Getting to the office, the first thing I thought about was my wife. Years before, I had been at the scene of a helicopter crash and she feared I was dead then. When I finally came home she was very upset that I didn’t call her to let her know I survived.
This time I was going to call home! I called with my cell and office phone almost 50 times clicking on and off to finally get a line out, leaving a voice mail that I was OK.
When the second plane hit, New York was stunned.
Two thousand, nine hundred and seventy-seven people died from the 9-11 attacks in New York, the Pentagon outside Washington, DC, and a field near Shanksville, Pennsylvania. Another 10,000 were treated for injuries. in the attacks when hijacked planes crashed into the towers, The collapse of the trade center’s iconic Twin Towers produced thick dust clouds, and fires burned for months in the rubble.
By now, all phones were out, and not knowing what to do, I went down into the street. Joining my colleagues and the police, we all began directing and calming people. I even stopped some strangers from going into the subway. A bad move, I thought, if we were being attacked by a foreign agent.
Additionally, the dust was thick, which may have caused some confusion once underground.
It was the fog of war and we all feared the attacks would continue
Attempting to leave the island of Manhattan, I saw the last ferry to NJ and jumped two gates to get on it. My long-dead gym teacher who taught us vaulting came to mind. I could hear his voice say, “Are you now glad I taught you to vault?”
When we got out into the Hudson, and there was some distance between Ground Zero and myself, I clearly saw the chaos and the fires. It was and still is, unbelievable. Watching the Towers fall, the dust rising and the people plummeting to their death. (The Falling Man – An unforgettable story.)
It was something I never expected to see, thinking America was insulated from foreign attack.
Finding my way home
While my home was in Brookly, I ended up in NJ. The bridges were closed but I was finally able to get a train to Elizabeth, where we had a client office. People looked shell shocked on the trains. Everyone covered in dust, looking forlorn, lost, scared.
I shared a hotel room with a colleague.

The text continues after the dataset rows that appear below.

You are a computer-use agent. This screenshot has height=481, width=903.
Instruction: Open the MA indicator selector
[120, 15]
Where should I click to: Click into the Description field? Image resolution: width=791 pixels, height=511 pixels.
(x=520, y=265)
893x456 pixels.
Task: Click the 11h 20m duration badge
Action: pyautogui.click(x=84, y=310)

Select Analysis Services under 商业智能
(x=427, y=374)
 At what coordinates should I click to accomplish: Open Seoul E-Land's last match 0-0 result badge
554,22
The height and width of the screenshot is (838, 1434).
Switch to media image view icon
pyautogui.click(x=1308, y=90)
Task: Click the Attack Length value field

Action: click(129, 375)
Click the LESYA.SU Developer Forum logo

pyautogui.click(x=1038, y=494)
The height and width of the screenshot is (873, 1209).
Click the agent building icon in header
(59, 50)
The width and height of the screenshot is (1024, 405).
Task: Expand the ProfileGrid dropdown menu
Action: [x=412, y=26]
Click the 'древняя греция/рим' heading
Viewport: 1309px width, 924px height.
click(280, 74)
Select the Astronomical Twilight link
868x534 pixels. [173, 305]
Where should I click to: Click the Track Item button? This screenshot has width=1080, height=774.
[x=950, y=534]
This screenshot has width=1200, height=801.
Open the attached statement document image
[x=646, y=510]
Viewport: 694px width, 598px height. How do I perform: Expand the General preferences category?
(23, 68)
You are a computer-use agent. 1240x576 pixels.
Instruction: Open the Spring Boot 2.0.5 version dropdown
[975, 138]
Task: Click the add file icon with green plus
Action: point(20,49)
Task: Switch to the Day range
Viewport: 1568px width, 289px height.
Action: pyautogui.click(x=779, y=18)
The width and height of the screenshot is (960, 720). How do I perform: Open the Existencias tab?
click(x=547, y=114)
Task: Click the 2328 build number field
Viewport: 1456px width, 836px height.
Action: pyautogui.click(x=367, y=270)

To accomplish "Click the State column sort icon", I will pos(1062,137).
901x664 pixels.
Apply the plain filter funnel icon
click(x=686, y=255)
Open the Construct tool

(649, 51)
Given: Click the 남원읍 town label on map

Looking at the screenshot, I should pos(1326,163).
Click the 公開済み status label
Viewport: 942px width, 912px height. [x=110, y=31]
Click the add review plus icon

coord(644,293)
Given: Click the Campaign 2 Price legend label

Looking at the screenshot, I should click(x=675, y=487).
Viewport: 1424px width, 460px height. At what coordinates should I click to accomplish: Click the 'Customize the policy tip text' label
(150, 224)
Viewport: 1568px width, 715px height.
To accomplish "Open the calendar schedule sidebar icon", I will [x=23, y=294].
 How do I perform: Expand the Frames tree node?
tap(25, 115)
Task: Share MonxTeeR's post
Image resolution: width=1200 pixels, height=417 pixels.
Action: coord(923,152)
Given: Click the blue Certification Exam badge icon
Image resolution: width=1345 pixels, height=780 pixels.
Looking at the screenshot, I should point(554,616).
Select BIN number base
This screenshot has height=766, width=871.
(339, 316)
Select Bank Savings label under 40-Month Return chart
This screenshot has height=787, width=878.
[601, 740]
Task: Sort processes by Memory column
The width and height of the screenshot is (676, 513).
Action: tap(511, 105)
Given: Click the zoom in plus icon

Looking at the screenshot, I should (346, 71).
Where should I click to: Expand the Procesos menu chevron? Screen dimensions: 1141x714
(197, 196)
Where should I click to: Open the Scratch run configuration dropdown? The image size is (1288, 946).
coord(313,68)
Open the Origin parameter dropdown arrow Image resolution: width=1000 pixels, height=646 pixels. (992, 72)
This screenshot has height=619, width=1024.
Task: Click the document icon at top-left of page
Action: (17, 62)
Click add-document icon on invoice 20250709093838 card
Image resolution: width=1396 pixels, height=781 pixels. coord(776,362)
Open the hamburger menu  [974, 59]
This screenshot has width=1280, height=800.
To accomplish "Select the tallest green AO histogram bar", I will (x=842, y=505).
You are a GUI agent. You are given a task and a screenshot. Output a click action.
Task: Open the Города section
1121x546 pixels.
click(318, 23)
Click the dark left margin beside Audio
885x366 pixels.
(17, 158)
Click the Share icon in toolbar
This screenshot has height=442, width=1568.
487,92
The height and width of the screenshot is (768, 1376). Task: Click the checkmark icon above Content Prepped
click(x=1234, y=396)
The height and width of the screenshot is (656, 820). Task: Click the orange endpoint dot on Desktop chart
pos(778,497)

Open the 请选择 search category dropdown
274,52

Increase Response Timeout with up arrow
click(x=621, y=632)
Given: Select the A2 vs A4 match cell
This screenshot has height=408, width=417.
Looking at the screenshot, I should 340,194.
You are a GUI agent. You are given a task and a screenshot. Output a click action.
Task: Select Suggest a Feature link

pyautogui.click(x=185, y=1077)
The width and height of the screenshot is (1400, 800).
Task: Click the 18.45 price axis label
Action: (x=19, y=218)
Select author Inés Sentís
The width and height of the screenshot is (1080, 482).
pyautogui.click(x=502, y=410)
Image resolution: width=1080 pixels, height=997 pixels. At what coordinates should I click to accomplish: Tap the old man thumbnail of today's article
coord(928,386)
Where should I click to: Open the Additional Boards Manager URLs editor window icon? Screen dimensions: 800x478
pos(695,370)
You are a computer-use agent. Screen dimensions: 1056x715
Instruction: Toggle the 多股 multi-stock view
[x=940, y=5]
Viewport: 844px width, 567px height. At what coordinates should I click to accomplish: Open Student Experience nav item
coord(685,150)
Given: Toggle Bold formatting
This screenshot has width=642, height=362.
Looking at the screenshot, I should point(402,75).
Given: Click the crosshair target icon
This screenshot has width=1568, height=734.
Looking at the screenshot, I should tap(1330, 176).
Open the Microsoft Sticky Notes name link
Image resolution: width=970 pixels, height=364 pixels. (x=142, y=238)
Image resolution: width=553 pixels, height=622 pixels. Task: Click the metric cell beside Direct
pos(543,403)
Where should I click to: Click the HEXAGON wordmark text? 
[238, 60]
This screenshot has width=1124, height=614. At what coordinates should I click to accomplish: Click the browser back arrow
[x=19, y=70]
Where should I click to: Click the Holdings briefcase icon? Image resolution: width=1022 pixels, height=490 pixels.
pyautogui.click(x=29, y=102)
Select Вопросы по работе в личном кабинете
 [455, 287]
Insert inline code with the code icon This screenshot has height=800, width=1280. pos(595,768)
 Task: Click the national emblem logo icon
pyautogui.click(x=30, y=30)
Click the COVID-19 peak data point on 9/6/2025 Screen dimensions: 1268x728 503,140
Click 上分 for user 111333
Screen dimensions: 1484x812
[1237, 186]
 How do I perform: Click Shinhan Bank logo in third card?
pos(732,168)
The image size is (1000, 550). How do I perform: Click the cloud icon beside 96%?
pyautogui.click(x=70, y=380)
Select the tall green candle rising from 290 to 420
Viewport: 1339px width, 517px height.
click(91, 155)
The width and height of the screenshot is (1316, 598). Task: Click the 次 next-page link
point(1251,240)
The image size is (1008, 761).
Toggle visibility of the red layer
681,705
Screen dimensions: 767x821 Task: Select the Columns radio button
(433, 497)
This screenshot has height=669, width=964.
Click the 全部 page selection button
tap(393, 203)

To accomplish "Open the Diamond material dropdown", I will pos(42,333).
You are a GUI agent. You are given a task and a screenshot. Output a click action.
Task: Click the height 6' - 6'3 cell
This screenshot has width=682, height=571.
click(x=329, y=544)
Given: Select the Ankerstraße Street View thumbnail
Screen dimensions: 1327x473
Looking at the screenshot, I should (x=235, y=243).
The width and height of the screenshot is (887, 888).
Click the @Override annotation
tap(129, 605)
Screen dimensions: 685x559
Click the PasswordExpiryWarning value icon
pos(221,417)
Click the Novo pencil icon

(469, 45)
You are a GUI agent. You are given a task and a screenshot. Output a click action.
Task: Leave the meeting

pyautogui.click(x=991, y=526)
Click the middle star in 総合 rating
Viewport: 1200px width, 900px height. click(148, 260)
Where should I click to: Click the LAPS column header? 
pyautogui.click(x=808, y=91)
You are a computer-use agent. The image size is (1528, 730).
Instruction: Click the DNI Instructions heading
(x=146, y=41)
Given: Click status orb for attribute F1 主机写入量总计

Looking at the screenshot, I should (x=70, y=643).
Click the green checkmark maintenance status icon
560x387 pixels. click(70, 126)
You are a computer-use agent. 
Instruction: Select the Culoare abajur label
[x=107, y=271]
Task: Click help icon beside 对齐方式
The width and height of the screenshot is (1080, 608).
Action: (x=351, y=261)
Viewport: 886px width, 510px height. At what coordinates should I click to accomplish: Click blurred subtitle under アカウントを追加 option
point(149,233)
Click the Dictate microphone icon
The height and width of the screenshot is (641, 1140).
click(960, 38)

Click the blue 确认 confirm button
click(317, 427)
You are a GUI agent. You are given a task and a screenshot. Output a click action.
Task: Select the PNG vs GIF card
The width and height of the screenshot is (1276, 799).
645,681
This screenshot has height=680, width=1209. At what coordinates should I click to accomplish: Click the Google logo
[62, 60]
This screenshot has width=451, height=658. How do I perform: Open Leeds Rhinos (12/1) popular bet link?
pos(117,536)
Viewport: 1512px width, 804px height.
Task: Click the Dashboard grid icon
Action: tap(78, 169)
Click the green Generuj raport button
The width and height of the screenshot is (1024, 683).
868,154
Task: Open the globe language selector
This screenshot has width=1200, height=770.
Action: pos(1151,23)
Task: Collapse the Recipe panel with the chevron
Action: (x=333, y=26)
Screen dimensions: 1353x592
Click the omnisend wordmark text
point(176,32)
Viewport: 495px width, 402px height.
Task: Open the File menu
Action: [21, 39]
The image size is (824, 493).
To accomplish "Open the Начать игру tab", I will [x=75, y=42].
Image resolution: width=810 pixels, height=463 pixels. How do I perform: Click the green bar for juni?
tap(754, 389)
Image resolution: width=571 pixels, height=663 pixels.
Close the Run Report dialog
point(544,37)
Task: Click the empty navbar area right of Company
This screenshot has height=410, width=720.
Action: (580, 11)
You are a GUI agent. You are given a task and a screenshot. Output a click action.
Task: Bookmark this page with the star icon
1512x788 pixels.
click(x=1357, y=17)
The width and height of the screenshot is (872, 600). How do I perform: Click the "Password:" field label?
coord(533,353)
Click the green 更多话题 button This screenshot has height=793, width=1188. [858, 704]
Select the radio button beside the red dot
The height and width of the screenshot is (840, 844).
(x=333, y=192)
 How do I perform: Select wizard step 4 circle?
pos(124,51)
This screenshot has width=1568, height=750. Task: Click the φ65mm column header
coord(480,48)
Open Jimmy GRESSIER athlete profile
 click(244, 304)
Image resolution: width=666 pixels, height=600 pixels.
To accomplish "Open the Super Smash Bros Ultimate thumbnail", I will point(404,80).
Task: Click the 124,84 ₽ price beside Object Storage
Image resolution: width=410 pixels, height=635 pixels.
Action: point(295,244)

When I got out of the shower I felt better, but then realized I had no change of clothes. So I put my dust and grime infused clothes back on and went downstairs to the gift shop where the young clerk was watching TV.
She heard me come in and said, without taking her eyes off the TV “WOW, do you believe that?”
I said yes I was there. She turned around and saw that I was in need of some clothes, something they really don’t sell in a gift shop. Finding an NJ tourist T-shirt and a bathing suit, following another shower, and a short period of sleep, I heard the bridges were opened.
I took a cab over the bridge to Brooklyn, kissing the ground, then my wife, when I got to my home.
Like many, I suffered from PTSD for days. That day still haunts me. For weeks, when I would look out a skyscraper window I expected to see a plane heading for us! It also brought back memories of being in a building in NYC threatened to be bombed by the FALN in 1975.
We ran down six flights of stairs four different times. Luckily no bombs there.
Life can be too exciting at times.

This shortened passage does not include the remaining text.